We have lots of experience, thanks to many minority governments, of de facto power-sharing at the legislative level. The current Liberal minority is a good example of that. Since the onset of the pandemic, and all the huge needs it has created, the Liberals have accepted multiple ideas and suggestions from the opposition, most notably from the NDP.
But here in Canada, parties do not form coalitions with other parties when they fail to win a majority of seats. They keep all of the executive power and privileges — in cabinet — to themselves, and only engage with the other parties when they have bills to pass.
It might be time to take another approach, and borrow a leaf from other countries, such as Germany, which, since the Second World War, has always had stable, long-lasting coalitions.
Over the decades there have been various permutations and combinations in German coalition governments — from a (small-c conservative) Christian Democrat / (free-market-oriented) Free Democrat partnership, to a Social-Democrat/Green coalition, to a grand coalition of the two biggest parties, the Christian and Social Democrats. Those coalition governments have all been stable, and, on the whole, achieved significant success.
After the WE scandal broke, Fair Vote Canada, which advocates for electoral reform, came out with a statement arguing that our first-past-the-post voting system, which frequently translates a mere plurality of the votes into a majority of seats, was the real culprit. If we had a proportional system in 2019, Fair Vote said, we would have elected a Parliament in which parties had no choice but to work together.

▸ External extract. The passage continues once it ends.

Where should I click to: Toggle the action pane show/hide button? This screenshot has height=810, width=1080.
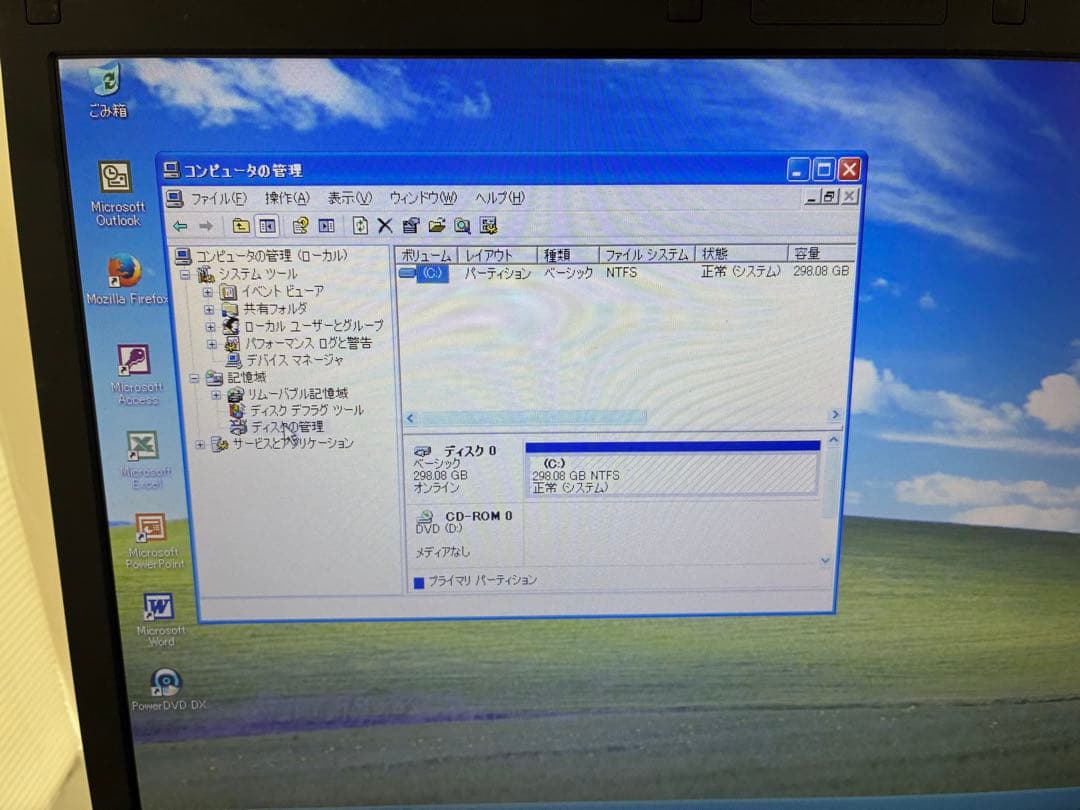(x=326, y=226)
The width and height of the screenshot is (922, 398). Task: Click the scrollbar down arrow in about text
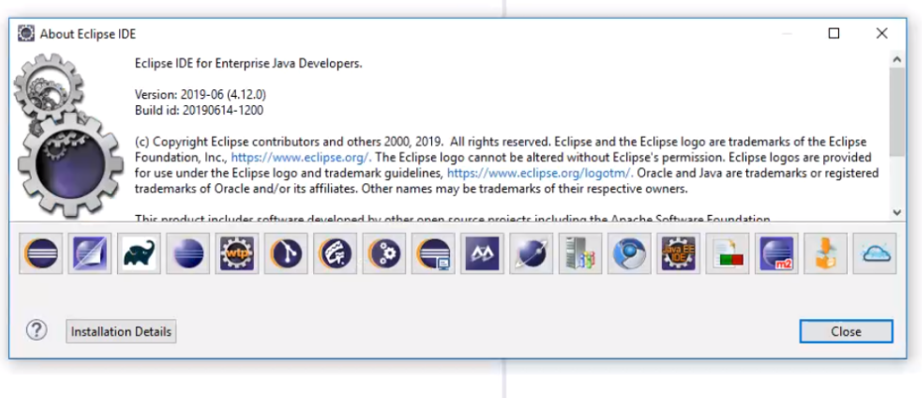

The problem with that argument is that, in fact, the most recent election produced a roughly proportional result. The Greens and New Democrats are underrepresented relative to their popular vote, while the Bloc Québécois is overrepresented. And the Liberals came first in seats, but were second to the Conservatives in votes.
The most important outcome of the 2019 vote, however, is that no party won a majority. In other countries that would have almost automatically resulted in a coalition government, such as the fictitious one we describe above.
Not in Canada.
Here, even when a party wins only 30 per cent of the vote, and would seem to have scant moral authority to claim 100 per cent of executive power and control, it will still form a cabinet composed only of its own members, leaving out the representatives of 70 per cent of the electorate.
To pass bills, such a party will need other parties’ support, of course, and will have to negotiate and compromise with them. But when government decisions are forged around the cabinet table, the other parties have to wait outside the door.
It is an arrogant, top-down approach to democratic governance, which only seems reasonable to Canadians because we have never tried anything else.
And there are times when a single-party cabinet can come up with a genuinely ill-advised decision, as our current cabinet did on the WE matter.
Too bad for Justin Trudeau that he lacked the creativity and boldness to think outside the box when he formed a new government after last October’s near-death experience for his party. He’d probably be in a far stronger position right now.
Maybe next time.
Karl Nerenberg has been a journalist and filmmaker for more than 25 years. He is rabble’s politics reporter.